── EXTRACTED TEXT

Hi, my name is Mandy Jackson Beverly. Welcome to the Bookshop podcast. Each week, I present interviews with independent bookshop owners from around the globe, authors, publishing professionals and specialists in subjects dear to my heart the environment and social justice. To help the show reach more people, please share it with friends and family and on social media, and remember to subscribe and leave a review wherever you listen to this podcast. You're listening to episode 233.

Speaker 1:

Jamie Richards is a literary translator from Italian, with occasional forays into Spanish, greek and German. Born and raised in suburban Los Angeles, she earned her BA in English from Scripps College, with a semester study at Temple University, rome, and went on to complete an MFA in literary translation at the University of Iowa and a PhD in comparative literature from the University of Oregon. She is the recipient of a 2021 NEA translation grant to translate the neglected Italian classic Dolores Prato's Giulia Piazza Necce Nesunio, which is still in the works, alongside a number of other projects. Most recently, she was the spring 2023 translator in residence at the University of Iowa and she is a judge for the 2023 Italian prose in translation award. She is currently based in Southern California after many years in Milan. Hi, jamie, and welcome to the show. It's great to have you here. Thank you for having me. My pleasure. Okay, let's begin with learning about you and what led you to become a translator of prose.

────
── DATA RECORDS

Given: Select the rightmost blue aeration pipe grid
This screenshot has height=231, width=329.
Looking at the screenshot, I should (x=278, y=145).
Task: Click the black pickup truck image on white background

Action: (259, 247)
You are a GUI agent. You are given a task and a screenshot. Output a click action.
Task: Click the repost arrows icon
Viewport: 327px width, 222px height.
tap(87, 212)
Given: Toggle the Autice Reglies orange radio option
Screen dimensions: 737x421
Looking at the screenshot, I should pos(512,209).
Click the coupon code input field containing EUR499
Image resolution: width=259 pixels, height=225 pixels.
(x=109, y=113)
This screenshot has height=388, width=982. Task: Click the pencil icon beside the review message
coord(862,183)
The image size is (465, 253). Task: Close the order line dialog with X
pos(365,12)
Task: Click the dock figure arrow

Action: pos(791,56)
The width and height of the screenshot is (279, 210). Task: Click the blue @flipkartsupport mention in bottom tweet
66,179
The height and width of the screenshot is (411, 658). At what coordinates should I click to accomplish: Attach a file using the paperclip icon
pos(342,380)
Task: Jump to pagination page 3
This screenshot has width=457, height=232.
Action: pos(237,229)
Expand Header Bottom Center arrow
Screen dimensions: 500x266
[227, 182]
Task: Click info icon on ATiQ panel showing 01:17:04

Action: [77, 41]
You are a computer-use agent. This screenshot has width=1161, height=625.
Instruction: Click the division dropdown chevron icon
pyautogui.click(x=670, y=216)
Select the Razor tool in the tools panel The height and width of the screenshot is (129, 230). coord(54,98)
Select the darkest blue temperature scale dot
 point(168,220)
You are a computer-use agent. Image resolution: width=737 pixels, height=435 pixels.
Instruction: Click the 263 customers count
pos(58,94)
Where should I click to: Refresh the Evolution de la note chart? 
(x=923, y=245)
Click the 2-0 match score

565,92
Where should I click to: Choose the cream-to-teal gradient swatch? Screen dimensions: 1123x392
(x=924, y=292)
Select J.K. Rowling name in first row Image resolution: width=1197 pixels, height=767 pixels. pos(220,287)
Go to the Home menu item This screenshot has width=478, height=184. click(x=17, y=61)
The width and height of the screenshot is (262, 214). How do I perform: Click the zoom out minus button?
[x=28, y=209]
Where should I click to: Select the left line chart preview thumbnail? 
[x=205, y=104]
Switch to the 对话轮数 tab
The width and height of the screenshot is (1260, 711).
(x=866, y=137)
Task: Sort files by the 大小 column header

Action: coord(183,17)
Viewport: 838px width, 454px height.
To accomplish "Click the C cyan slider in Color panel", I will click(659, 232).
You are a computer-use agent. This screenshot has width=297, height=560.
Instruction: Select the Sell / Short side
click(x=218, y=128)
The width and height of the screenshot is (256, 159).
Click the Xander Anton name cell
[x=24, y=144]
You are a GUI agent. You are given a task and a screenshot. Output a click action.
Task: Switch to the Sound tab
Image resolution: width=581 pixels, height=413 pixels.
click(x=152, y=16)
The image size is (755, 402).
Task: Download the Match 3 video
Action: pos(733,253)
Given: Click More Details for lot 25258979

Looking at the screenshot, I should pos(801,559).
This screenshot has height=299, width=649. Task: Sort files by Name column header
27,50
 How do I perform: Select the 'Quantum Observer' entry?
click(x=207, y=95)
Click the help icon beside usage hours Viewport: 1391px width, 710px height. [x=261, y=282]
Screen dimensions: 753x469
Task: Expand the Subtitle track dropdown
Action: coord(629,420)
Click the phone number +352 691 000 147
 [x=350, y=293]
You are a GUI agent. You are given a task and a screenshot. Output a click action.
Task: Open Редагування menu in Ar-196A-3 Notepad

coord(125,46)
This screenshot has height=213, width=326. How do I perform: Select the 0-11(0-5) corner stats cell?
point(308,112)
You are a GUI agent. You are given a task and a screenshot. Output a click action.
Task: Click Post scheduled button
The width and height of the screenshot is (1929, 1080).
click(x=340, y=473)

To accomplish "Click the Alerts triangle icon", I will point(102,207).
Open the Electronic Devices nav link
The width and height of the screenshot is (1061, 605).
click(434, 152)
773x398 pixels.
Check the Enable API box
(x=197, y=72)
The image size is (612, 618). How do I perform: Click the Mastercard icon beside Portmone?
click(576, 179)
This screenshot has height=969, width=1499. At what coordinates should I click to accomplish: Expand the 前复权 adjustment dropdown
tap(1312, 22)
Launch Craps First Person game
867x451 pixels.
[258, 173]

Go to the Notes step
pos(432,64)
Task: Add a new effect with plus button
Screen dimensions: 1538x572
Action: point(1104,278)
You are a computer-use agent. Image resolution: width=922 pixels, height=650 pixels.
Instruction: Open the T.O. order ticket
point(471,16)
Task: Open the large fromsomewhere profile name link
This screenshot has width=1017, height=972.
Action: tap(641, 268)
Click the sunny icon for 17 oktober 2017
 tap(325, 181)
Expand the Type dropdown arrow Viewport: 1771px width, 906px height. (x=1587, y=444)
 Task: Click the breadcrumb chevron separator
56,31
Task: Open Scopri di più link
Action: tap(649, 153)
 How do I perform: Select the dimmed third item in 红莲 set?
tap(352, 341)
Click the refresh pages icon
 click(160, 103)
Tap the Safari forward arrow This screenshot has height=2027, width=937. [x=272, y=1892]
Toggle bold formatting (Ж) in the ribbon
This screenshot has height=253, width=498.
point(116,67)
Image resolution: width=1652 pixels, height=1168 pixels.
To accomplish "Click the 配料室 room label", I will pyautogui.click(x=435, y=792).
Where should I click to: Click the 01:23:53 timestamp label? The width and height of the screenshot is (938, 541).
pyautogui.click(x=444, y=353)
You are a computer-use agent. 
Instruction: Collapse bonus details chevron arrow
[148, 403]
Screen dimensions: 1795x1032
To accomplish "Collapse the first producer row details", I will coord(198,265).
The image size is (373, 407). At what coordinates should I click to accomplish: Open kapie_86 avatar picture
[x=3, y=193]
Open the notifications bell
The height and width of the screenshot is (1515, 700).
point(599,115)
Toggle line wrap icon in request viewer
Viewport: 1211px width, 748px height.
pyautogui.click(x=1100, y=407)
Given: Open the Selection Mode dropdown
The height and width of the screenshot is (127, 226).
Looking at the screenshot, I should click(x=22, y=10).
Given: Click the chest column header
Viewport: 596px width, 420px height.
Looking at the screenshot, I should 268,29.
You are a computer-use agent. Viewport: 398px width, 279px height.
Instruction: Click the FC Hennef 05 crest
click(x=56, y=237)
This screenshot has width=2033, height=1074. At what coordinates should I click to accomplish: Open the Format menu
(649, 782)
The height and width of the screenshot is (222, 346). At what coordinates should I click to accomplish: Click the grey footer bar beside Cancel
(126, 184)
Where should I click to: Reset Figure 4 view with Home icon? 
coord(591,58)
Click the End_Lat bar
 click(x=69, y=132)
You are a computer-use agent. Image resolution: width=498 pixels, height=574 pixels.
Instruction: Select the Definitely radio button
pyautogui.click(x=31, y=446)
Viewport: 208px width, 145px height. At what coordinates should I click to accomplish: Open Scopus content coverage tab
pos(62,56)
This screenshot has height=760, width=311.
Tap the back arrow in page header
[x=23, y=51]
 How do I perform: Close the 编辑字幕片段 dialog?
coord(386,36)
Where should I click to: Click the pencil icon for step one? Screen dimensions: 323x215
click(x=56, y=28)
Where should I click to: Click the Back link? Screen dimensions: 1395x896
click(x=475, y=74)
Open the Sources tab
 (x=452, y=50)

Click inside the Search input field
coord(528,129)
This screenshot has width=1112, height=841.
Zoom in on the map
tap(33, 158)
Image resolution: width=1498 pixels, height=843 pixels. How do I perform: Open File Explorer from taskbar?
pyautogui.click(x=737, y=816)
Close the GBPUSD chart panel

────

▶ [TASK INSTRUCTIONS]:
**A.** Answer these questions using the podcast transcript:
(i) What episode number is being played?
(ii) At which college did Jamie Richards earn her BA in English?
(iii) Where was she the spring 2023 translator in residence?
**B.** Rewrite everything in the podcast transcript from "Hi, my name" down to "to episode 233.", changing "globe" to "world".
You won't need the item location entries.

▶ [SOLUTIONS TO THE PROBLEMS]:
**A.**
(i) Episode 233.
(ii) Scripps College.
(iii) The University of Iowa.

**B.**
Hi, my name is Mandy Jackson Beverly. Welcome to the Bookshop podcast. Each week, I present interviews with independent bookshop owners from around the world, authors, publishing professionals and specialists in subjects dear to my heart the environment and social justice. To help the show reach more people, please share it with friends and family and on social media, and remember to subscribe and leave a review wherever you listen to this podcast. You're listening to episode 233.